## [Task to carry out]
Copy every line in the records below that contains the word "computer".

Records from a data collection:

---------------

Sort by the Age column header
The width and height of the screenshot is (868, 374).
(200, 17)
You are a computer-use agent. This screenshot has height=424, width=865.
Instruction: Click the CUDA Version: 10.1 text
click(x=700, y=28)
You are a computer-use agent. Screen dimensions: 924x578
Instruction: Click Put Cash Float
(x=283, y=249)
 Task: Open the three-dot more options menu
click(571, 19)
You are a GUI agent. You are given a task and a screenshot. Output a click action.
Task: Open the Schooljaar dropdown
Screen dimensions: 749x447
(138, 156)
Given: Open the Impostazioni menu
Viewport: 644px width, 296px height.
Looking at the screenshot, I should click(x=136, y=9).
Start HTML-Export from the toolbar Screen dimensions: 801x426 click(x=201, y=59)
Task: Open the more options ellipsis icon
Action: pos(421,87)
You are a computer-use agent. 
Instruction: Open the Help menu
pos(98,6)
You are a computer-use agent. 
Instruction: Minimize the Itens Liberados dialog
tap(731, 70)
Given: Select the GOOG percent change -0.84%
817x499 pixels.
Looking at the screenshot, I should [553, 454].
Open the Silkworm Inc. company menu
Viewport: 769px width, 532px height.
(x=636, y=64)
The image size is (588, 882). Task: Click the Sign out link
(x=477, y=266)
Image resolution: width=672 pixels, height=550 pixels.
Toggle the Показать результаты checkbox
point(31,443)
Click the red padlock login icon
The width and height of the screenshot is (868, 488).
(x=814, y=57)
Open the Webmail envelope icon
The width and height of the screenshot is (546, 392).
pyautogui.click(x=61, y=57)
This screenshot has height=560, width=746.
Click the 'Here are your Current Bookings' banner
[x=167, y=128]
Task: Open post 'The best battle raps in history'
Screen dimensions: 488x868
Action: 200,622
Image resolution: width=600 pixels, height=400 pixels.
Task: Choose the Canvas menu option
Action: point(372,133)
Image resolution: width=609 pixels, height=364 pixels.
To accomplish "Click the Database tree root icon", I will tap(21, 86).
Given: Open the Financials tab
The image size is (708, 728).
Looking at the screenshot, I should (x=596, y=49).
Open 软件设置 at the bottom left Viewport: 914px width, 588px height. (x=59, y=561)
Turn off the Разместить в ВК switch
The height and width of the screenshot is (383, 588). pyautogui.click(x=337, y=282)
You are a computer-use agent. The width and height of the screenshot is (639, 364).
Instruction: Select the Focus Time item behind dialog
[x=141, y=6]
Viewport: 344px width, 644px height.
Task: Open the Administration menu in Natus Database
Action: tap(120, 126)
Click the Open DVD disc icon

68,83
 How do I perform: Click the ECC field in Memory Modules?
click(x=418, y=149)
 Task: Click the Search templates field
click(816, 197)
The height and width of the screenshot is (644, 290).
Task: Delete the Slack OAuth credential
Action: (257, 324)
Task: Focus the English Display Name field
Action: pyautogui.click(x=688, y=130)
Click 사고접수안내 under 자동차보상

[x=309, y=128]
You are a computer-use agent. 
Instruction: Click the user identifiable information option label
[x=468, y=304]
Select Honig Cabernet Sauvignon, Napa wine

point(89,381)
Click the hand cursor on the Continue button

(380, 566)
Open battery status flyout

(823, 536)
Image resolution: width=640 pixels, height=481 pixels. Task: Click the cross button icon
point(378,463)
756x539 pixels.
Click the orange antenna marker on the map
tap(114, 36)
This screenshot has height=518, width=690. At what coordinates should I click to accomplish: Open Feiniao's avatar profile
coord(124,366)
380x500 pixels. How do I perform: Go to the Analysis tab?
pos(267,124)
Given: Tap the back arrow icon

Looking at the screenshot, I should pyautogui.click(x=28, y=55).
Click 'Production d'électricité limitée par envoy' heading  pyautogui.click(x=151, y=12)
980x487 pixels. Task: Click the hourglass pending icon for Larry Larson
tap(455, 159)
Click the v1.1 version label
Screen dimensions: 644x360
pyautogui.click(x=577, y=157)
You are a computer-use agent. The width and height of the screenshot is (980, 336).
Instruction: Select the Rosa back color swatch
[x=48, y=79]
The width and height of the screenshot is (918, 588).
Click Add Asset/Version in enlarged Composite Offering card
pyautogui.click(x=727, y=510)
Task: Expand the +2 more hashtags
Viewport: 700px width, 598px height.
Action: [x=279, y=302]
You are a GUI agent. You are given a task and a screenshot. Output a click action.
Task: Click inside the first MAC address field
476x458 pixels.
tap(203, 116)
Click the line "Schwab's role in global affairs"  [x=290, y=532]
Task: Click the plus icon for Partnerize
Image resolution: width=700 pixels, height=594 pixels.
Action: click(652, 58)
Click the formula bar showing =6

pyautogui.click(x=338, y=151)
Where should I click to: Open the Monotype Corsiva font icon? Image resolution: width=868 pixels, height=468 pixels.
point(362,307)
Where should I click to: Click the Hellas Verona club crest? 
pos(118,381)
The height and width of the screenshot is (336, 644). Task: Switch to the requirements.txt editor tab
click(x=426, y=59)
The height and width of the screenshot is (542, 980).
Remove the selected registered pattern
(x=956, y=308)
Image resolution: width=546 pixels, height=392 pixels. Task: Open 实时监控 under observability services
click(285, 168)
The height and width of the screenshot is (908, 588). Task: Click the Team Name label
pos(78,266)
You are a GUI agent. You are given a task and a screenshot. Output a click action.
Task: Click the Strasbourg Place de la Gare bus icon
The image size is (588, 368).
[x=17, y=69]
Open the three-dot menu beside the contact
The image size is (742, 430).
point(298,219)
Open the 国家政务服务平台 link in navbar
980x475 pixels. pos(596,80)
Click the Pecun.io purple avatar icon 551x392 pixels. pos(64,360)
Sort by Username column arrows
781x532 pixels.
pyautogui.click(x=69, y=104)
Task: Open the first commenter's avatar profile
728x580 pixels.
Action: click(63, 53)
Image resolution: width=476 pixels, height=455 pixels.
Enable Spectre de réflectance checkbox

---------------

## [Exercise result]
You are a computer-use agent. This screenshot has height=424, width=865.
You are a computer-use agent. Screen dimensions: 924x578
You are a computer-use agent. 
You are a computer-use agent. 
You are a computer-use agent. The width and height of the screenshot is (639, 364).
You are a computer-use agent. 
You are a computer-use agent. The width and height of the screenshot is (980, 336).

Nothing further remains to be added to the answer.